> [Required actions]
(a) In the fellowship announcement, how many universities around the world were selected for the $148-million program?
(b) Reproduce the passage of the fellowship announcement starting with "From climate change" and going on through "their future work.".

> [Text under study]
By Erin Warner
The University of Toronto’s Eric and Wendy Schmidt AI in Science Postdoctoral Fellowship, a program of Schmidt Futures, is pleased to announce its first cohort of 10 fellows. U of T is one of nine universities around the world, and the only one in Canada, to be selected for this $148-million program to support the use of artificial intelligence (AI) in research.
From climate change to infectious disease, AI can help us solve the biggest challenges of our time by accelerating the pace of scientific research and development. U of T’s Eric and Wendy Schmidt AI in Science Postdocs program boosts the work of early-career scholars in engineering, mathematics and natural science by giving them vital tools in AI.
The fellowship includes networking and research collaborations between participating universities; a robust series of workshops, conferences and lectures; and training in how to apply AI techniques. To maximize accessibility and impact, fellows do not need prior experience with AI but will leave the program as AI-fluent scientists, ready to expand new research methodologies across a range of fields through their future work.
‘It is an exciting time to be part of the AI revolution that is fundamentally changing the way we do science’
“My warmest congratulations to the first cohort of Schmidt AI in Science post-doctoral fellows. It is an exciting time to be part of the AI revolution that is fundamentally changing the way we do science,” says Timothy Chan, U of T’s associate vice-president and vice-provost, strategic initiatives. “I wish you great success in your training and research at U of T.”
“U of T’s Schmidt AI in Science Postdoc program will equip fellows with AI tools and training that will transform and accelerate their research, ultimately helping catalyze novel solutions to many of the daunting challenges we face,” says Alán Aspuru-Guzik, director of U of T’s Acceleration Consortium and co-lead of the Schmidt AI in Science Postdoc program.
“Thank you to Schmidt Futures for developing a program that is interdisciplinary and accessible––an opportunity that will allow young scientists to take risks with new techniques to drive real innovation,” says Lisa Strug, director of U of T’s Data Sciences Institute and co-lead of the Schmidt AI in Science Postdoc program.
To review the past call for Schmidt AI in Science Postdocs and stay in the loop about future calls for proposals, please visit schmidtfellows.utoronto.ca.
U of T’s Eric and Wendy Schmidt AI in Science Postdocs
Meet the inaugural cohort of U of T’s Eric and Wendy Schmidt AI in Science Postdoctoral Fellowship and learn what grand challenges they aim to solve using AI:
Daniel Gilman: the mysterious properties of dark matter
Research goal: To identify and understand the properties of dark matter, one of the most confounding mysteries in cosmology.

> [Raw data]
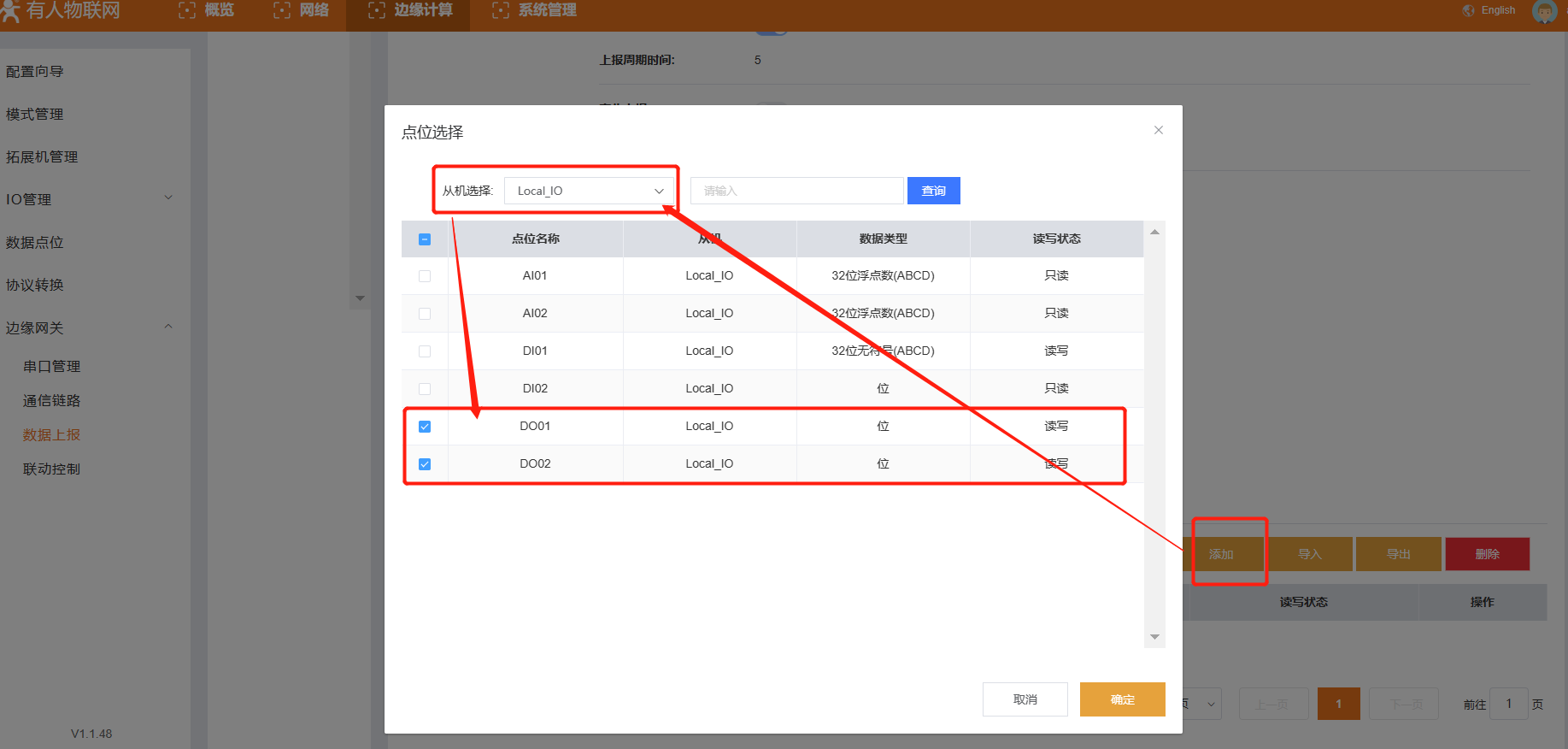
Task: Click the 有人物联网 logo icon
Action: point(10,10)
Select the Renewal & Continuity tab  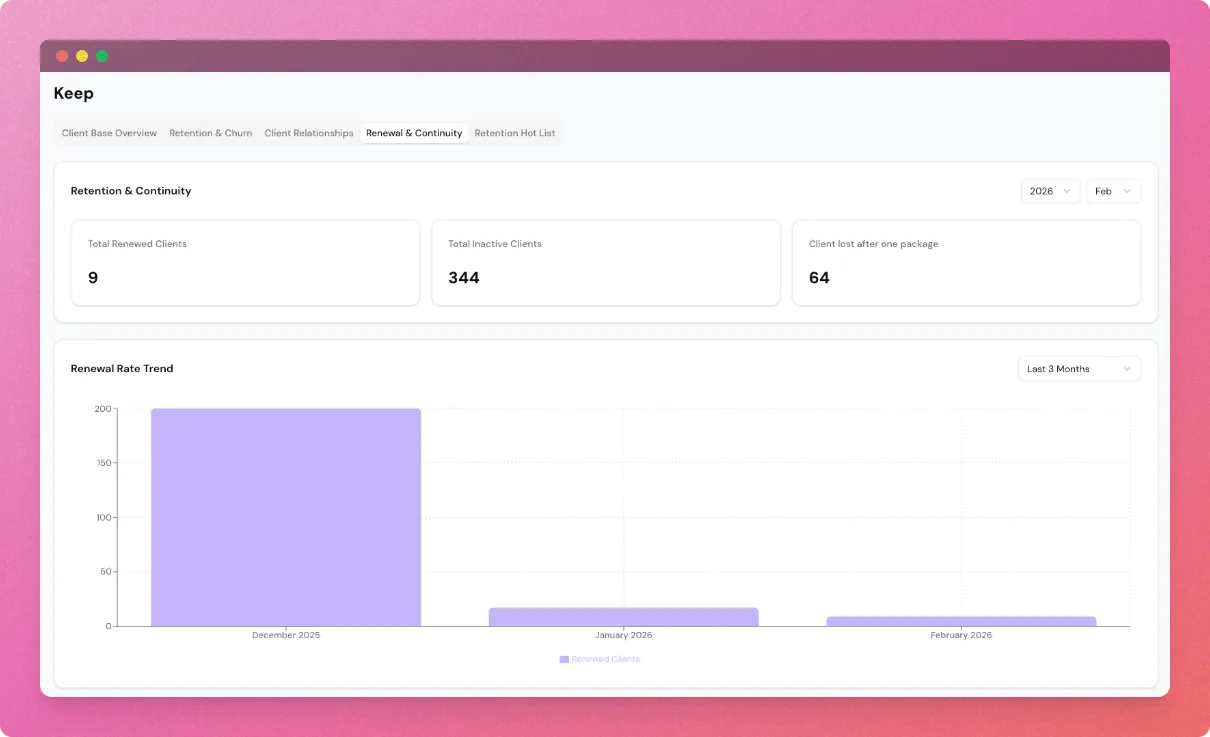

> [Answers]
(a) Nine.

(b)
From climate change to infectious disease, AI can help us solve the biggest challenges of our time by accelerating the pace of scientific research and development. U of T’s Eric and Wendy Schmidt AI in Science Postdocs program boosts the work of early-career scholars in engineering, mathematics and natural science by giving them vital tools in AI.
The fellowship includes networking and research collaborations between participating universities; a robust series of workshops, conferences and lectures; and training in how to apply AI techniques. To maximize accessibility and impact, fellows do not need prior experience with AI but will leave the program as AI-fluent scientists, ready to expand new research methodologies across a range of fields through their future work.